- Opening Delimiter -

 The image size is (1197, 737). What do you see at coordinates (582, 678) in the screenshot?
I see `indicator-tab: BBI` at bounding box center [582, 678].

- Closing Delimiter -
- Opening Delimiter -

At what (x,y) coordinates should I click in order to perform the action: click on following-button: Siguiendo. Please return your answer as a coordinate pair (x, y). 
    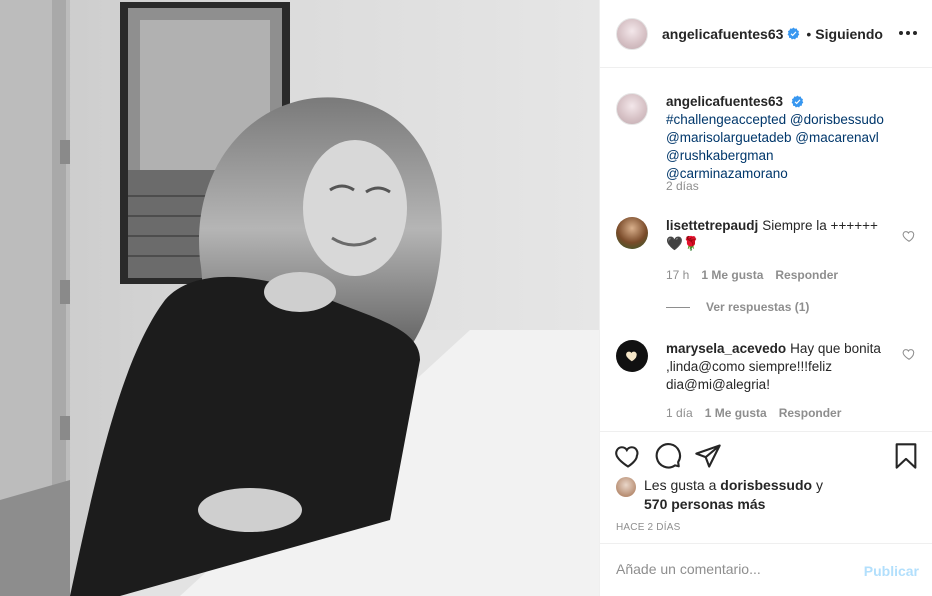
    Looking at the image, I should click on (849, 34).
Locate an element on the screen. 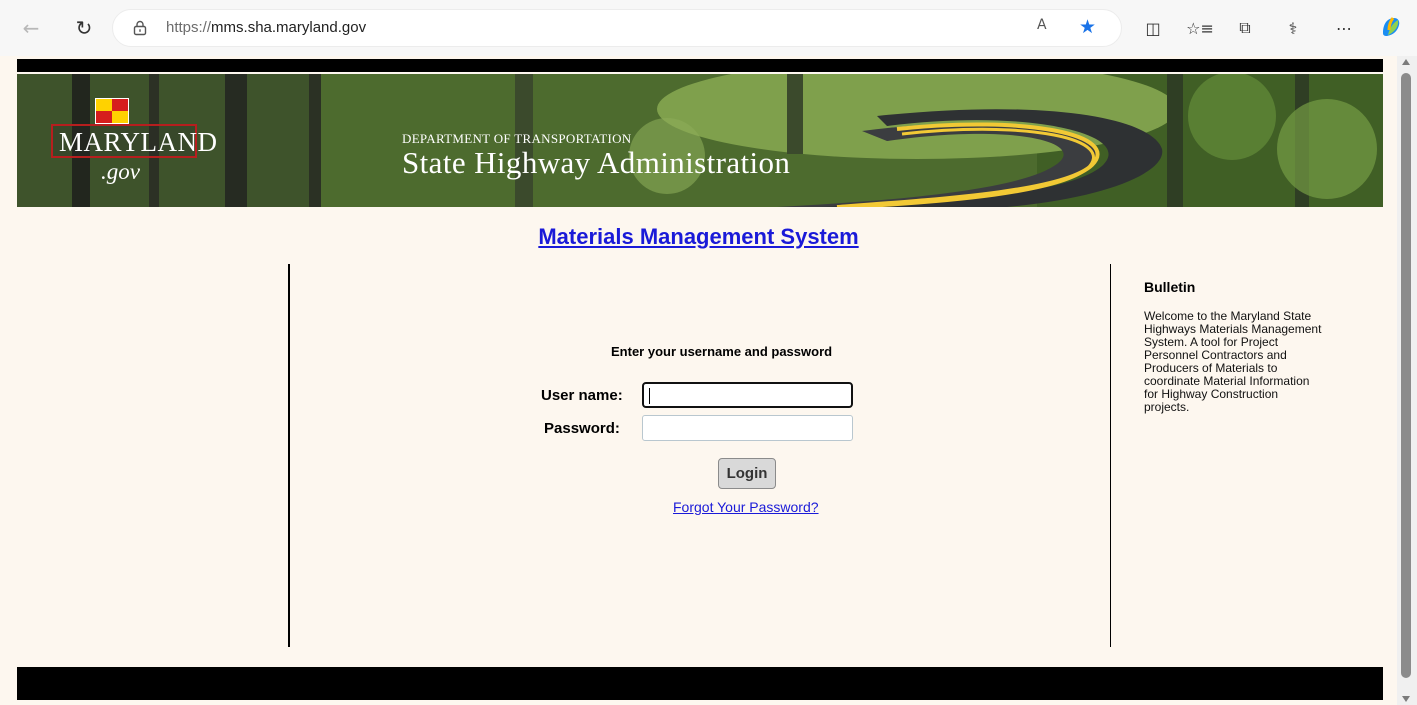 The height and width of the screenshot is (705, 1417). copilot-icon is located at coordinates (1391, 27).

- Closing Delimiter -

» Problem statement
Put the lines of the records starting at the line that contains "The image size" and ending at the line that contains "center [582, 678]." into a numbered list, omitting any blank lines.

» Exercise answer
1.  The image size is (1197, 737). What do you see at coordinates (582, 678) in the screenshot?
2. I see `indicator-tab: BBI` at bounding box center [582, 678].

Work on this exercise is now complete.